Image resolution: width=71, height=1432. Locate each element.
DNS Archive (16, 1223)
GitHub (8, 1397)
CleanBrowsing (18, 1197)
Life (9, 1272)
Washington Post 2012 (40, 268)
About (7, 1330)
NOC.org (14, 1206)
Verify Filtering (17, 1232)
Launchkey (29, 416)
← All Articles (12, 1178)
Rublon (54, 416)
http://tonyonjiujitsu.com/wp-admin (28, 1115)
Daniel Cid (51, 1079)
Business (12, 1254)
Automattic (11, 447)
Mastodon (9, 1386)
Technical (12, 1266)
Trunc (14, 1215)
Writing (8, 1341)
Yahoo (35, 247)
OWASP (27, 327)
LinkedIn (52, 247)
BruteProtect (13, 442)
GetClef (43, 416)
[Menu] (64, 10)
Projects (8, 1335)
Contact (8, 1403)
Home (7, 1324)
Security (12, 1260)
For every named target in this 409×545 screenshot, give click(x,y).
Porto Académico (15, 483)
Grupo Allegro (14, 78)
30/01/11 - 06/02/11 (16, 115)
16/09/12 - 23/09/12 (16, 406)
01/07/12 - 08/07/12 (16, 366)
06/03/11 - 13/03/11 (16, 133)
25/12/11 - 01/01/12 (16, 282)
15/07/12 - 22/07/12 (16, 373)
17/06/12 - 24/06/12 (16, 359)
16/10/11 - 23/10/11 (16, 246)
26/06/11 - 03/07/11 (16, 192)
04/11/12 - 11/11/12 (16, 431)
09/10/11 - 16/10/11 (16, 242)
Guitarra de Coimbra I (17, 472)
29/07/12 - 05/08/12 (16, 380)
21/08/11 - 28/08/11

+--

● **WHAT IS NEEDED**
Rewrite the lines above as a JSON list of strings, one string per line, leaving out any blank lines.

● **WRITTEN RESPONSE**
[
  "Image resolution: width=71, height=1432. Locate each element.",
  "DNS Archive (16, 1223)",
  "GitHub (8, 1397)",
  "CleanBrowsing (18, 1197)",
  "Life (9, 1272)",
  "Washington Post 2012 (40, 268)",
  "About (7, 1330)",
  "NOC.org (14, 1206)",
  "Verify Filtering (17, 1232)",
  "Launchkey (29, 416)",
  "← All Articles (12, 1178)",
  "Rublon (54, 416)",
  "http://tonyonjiujitsu.com/wp-admin (28, 1115)",
  "Daniel Cid (51, 1079)",
  "Business (12, 1254)",
  "Automattic (11, 447)",
  "Mastodon (9, 1386)",
  "Technical (12, 1266)",
  "Trunc (14, 1215)",
  "Writing (8, 1341)",
  "Yahoo (35, 247)",
  "OWASP (27, 327)",
  "LinkedIn (52, 247)",
  "BruteProtect (13, 442)",
  "GetClef (43, 416)",
  "[Menu] (64, 10)",
  "Projects (8, 1335)",
  "Contact (8, 1403)",
  "Home (7, 1324)",
  "Security (12, 1260)",
  "For every named target in this 409×545 screenshot, give click(x,y).",
  "Porto Académico (15, 483)",
  "Grupo Allegro (14, 78)",
  "30/01/11 - 06/02/11 (16, 115)",
  "16/09/12 - 23/09/12 (16, 406)",
  "01/07/12 - 08/07/12 (16, 366)",
  "06/03/11 - 13/03/11 (16, 133)",
  "25/12/11 - 01/01/12 (16, 282)",
  "15/07/12 - 22/07/12 (16, 373)",
  "17/06/12 - 24/06/12 (16, 359)",
  "16/10/11 - 23/10/11 (16, 246)",
  "26/06/11 - 03/07/11 (16, 192)",
  "04/11/12 - 11/11/12 (16, 431)",
  "09/10/11 - 16/10/11 (16, 242)",
  "Guitarra de Coimbra I (17, 472)",
  "29/07/12 - 05/08/12 (16, 380)",
  "21/08/11 - 28/08/11"
]